Is third better than second place? It seems to be better if you are in the Olympics. Psychologists at Cornell University say their research shows bronze-medal winners are generally happier than silver medalists. Here's the reason: When you come in second place you focus on what you might have done differently in order to win. Come in third and you’re happy just to get a medal.
The phenomenon of "what if" reasoning (knows as Counterfactual thinking) leads us to imagine how things could have been different rather than on what actually has happened. The bronze winners generally think “what if” I hadn’t won anything and realize how fortunate they are to be on the podium at all. But for the silver medalist, “what if” means pondering the little things that might have turned silver to gold.
It seems counterfactual thinking plays out, not just in games, but in every day life. If a student misses making a grade of "A" by one point, having a "B" is no longer so satisfying.
"Would I be happier today if only I had married someone else?" “What if I had attended a different school or majored in another field?” “Suppose I had selected a different profession?”
Miss a flight by five minutes and you are frustrated. But if there’s no way you could make the flight you don't waste time on it. It's like the football team losing in the final seconds of a game. If the team had gotten blown out, then the players can more easily put it behind them and move on. But when victory was so very close, they can always think of little things they might have done differently to affect the outcome.
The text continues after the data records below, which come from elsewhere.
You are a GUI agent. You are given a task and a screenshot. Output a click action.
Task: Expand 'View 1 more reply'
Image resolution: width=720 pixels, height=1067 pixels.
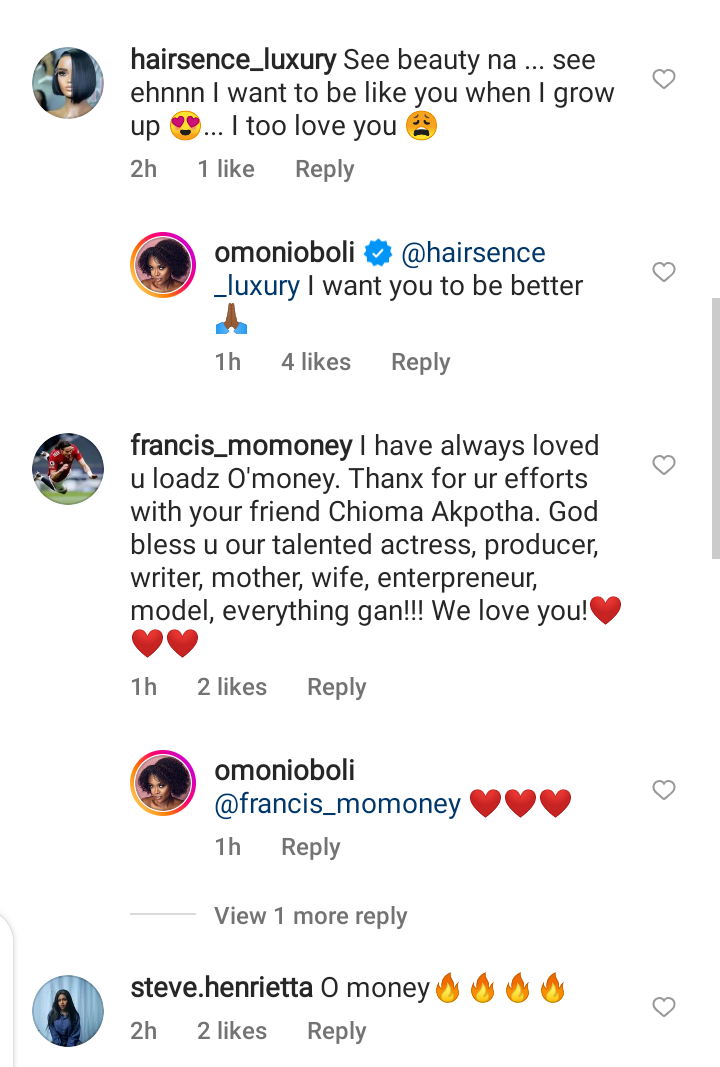tap(310, 916)
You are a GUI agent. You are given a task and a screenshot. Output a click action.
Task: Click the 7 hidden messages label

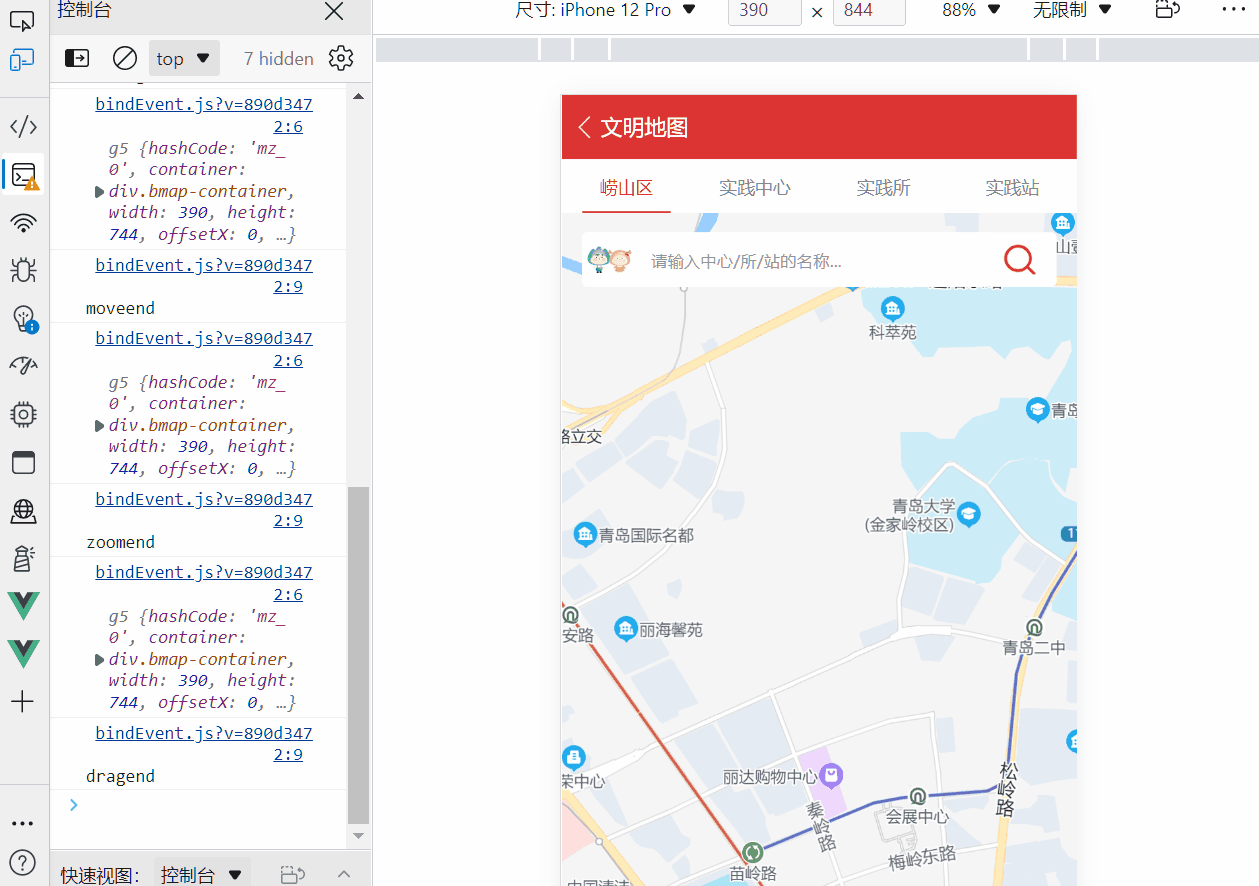278,58
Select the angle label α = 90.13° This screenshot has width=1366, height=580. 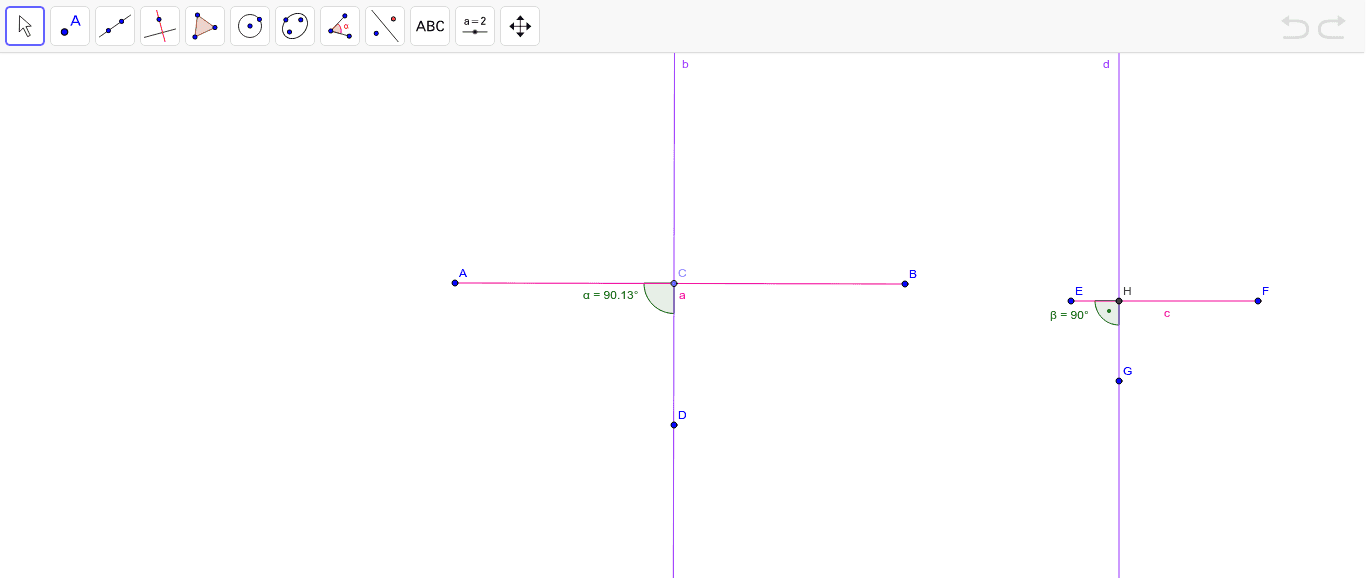click(610, 296)
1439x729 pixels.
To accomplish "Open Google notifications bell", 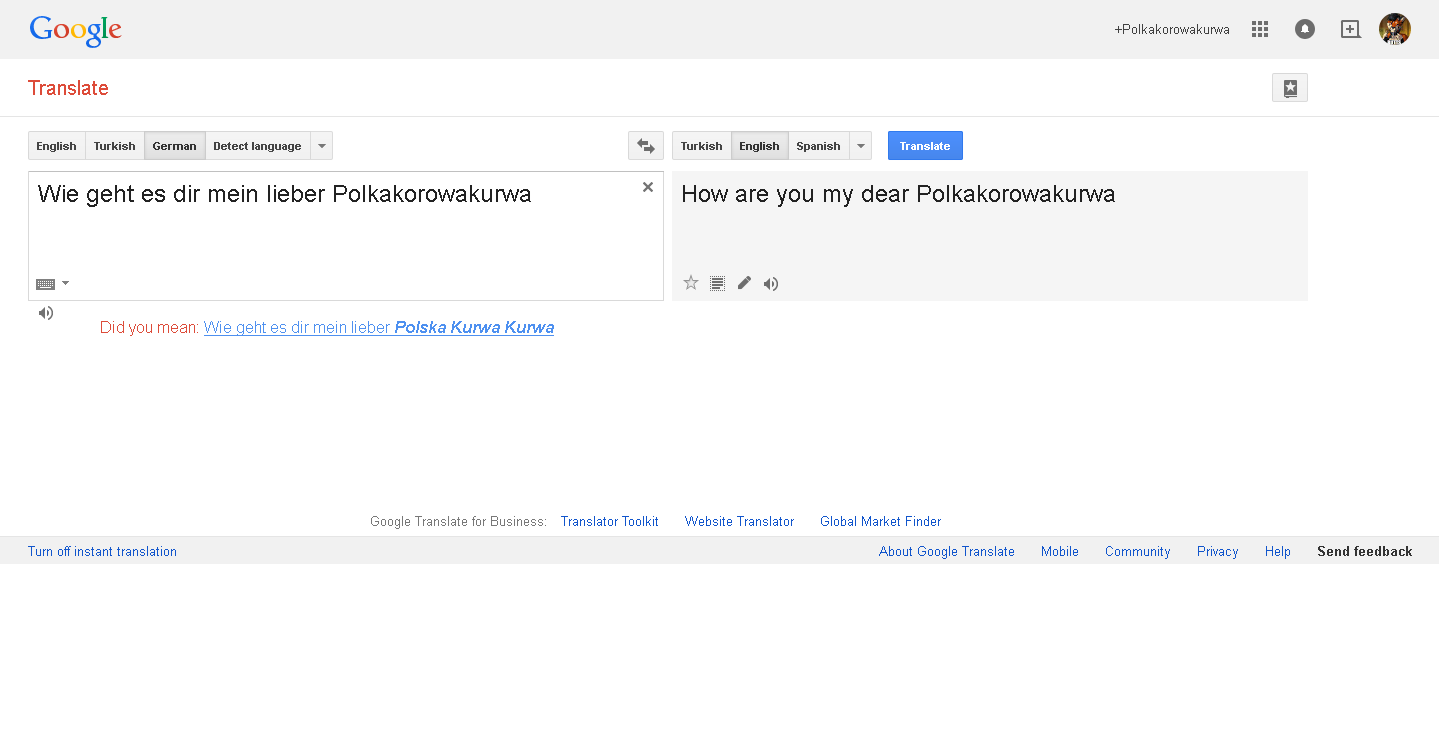I will 1305,30.
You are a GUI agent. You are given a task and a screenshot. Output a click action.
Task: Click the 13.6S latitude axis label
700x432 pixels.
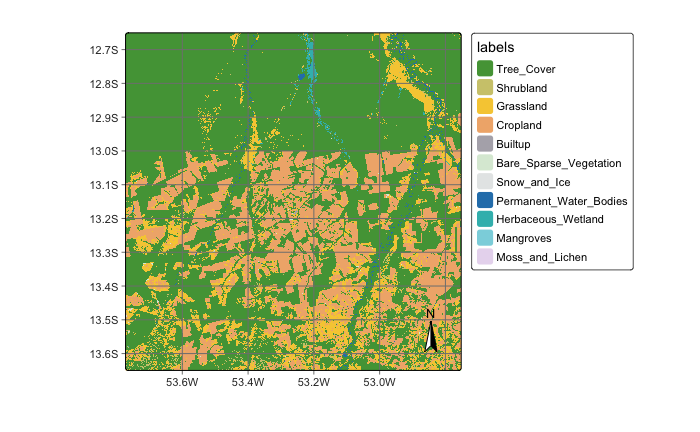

Do you puzzle over what you might have done until you what-if yourself into dissatisfaction? Do you get stuck thinking about what almost happened? Do you feel like you are the silver medalist in life?
It's worth noting that first place has its pitfalls as well. Research shows the first runner in a long-distance race puts in three times more effort maintaining that position than the runner-up. The researchers recommend when you are in the lead to focus on the struggle with one’s self rather than the pace of the other runners.